> [Task goal]
Each line in the listing below that contains "value" should be returned.
[Supplied material — start]
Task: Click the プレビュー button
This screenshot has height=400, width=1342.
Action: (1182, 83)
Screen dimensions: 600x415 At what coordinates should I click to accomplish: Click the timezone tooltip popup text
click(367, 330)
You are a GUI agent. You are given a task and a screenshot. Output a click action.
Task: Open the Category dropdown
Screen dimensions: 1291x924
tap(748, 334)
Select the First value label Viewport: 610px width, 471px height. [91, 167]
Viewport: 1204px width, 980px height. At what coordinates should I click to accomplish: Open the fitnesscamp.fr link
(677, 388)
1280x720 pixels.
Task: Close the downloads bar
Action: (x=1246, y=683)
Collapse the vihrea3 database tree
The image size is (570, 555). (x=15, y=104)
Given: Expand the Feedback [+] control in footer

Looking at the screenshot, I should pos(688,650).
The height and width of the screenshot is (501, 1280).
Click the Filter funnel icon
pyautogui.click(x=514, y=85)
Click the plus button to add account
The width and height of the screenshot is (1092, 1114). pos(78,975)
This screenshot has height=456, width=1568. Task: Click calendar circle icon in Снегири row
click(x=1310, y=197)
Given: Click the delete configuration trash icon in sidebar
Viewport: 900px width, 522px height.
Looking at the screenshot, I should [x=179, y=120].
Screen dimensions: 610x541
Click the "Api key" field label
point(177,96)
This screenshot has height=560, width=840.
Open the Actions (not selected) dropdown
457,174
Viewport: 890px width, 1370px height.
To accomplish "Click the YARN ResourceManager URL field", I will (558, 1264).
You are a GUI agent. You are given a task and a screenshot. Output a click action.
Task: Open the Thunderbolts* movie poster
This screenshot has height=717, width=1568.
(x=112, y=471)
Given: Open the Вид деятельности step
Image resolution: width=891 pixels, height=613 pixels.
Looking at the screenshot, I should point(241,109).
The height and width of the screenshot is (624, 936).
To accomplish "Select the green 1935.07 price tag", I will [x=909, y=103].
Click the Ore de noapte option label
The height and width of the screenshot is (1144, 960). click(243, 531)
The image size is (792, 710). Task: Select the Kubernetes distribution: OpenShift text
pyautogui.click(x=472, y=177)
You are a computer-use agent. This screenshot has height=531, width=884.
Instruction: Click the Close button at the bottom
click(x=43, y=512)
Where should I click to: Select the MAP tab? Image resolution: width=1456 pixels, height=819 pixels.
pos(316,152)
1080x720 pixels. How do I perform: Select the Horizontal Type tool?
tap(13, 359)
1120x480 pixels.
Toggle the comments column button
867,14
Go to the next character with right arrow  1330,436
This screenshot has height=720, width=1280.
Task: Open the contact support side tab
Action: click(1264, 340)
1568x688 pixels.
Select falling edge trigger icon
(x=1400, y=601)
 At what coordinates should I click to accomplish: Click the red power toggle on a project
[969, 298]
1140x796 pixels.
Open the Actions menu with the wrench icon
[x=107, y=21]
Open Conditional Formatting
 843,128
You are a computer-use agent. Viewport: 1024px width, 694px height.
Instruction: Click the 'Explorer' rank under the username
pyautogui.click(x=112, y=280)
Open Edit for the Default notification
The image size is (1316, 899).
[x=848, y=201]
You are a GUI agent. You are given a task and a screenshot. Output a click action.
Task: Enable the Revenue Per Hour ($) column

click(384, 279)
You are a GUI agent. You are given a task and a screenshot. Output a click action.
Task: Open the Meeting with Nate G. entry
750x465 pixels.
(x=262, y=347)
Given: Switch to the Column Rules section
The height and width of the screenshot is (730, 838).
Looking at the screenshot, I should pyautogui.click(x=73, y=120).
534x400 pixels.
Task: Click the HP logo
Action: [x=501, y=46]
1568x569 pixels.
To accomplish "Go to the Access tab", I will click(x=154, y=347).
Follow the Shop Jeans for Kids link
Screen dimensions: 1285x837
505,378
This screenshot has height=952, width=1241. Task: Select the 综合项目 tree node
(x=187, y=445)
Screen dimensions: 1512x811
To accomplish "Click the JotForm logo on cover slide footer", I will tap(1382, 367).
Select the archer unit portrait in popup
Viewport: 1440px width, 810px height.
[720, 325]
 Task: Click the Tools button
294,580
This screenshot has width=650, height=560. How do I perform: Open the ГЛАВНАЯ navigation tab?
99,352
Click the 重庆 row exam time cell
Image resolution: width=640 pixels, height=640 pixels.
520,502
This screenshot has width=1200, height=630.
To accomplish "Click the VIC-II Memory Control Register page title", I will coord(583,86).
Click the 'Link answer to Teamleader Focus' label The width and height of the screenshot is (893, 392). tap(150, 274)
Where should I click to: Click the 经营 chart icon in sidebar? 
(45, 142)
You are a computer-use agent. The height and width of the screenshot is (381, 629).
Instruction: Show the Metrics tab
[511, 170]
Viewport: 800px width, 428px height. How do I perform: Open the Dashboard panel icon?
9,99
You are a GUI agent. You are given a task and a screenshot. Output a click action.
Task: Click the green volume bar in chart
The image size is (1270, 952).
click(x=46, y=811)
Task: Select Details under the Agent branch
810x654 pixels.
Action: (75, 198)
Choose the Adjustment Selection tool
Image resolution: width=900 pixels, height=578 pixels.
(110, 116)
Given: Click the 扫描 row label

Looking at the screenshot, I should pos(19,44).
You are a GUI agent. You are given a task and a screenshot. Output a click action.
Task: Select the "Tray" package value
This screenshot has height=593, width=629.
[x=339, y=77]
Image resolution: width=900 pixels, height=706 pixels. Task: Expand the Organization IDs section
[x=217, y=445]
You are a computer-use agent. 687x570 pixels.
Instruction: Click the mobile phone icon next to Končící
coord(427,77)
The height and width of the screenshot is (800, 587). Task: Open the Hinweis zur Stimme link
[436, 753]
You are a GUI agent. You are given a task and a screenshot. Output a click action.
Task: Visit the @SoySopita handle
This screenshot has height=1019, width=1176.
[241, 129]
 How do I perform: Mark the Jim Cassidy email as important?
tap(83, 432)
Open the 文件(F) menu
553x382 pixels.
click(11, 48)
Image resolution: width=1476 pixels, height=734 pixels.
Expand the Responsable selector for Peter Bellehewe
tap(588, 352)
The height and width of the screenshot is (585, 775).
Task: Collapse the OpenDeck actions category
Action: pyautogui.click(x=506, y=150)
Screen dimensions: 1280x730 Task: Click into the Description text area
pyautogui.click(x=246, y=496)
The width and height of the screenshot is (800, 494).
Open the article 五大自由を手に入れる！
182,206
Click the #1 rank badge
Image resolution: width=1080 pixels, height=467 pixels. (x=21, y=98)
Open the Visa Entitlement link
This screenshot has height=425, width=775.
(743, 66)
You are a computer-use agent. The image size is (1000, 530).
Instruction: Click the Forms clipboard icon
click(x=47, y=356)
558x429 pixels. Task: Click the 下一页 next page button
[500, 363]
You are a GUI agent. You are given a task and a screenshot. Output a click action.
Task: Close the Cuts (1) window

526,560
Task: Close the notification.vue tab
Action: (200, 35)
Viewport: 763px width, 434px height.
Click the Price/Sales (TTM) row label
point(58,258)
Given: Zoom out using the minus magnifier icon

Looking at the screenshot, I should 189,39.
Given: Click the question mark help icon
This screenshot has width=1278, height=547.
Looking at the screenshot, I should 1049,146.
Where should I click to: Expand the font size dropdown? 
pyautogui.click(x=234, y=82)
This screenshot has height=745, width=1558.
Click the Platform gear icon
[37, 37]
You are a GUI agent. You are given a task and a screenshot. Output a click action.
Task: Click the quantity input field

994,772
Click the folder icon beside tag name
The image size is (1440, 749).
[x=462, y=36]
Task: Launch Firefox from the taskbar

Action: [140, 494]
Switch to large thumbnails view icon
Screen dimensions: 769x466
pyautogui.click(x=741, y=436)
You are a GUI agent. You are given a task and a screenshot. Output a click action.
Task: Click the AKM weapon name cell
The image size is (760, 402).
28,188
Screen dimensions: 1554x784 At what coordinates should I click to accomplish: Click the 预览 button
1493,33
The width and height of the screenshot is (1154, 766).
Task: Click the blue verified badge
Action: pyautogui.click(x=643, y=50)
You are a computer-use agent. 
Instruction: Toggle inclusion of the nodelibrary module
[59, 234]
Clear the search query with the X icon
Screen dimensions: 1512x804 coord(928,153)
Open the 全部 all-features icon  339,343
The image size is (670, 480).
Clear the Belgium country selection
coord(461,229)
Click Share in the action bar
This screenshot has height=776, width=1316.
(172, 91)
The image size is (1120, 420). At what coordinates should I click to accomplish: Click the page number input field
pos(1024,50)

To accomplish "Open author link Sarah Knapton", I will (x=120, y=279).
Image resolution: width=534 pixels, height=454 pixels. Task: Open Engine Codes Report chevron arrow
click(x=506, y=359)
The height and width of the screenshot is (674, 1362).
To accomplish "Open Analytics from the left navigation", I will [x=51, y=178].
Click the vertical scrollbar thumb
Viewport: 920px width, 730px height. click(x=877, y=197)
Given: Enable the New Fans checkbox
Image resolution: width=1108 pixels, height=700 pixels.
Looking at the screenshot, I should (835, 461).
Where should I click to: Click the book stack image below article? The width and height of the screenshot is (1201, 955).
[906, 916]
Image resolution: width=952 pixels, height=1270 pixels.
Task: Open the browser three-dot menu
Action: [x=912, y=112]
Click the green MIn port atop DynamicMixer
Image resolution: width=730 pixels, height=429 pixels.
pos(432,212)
[Supplied material — finish]
> [Solution to this exercise]
Select the First value label Viewport: 610px width, 471px height. [91, 167]
Task: Select the "Tray" package value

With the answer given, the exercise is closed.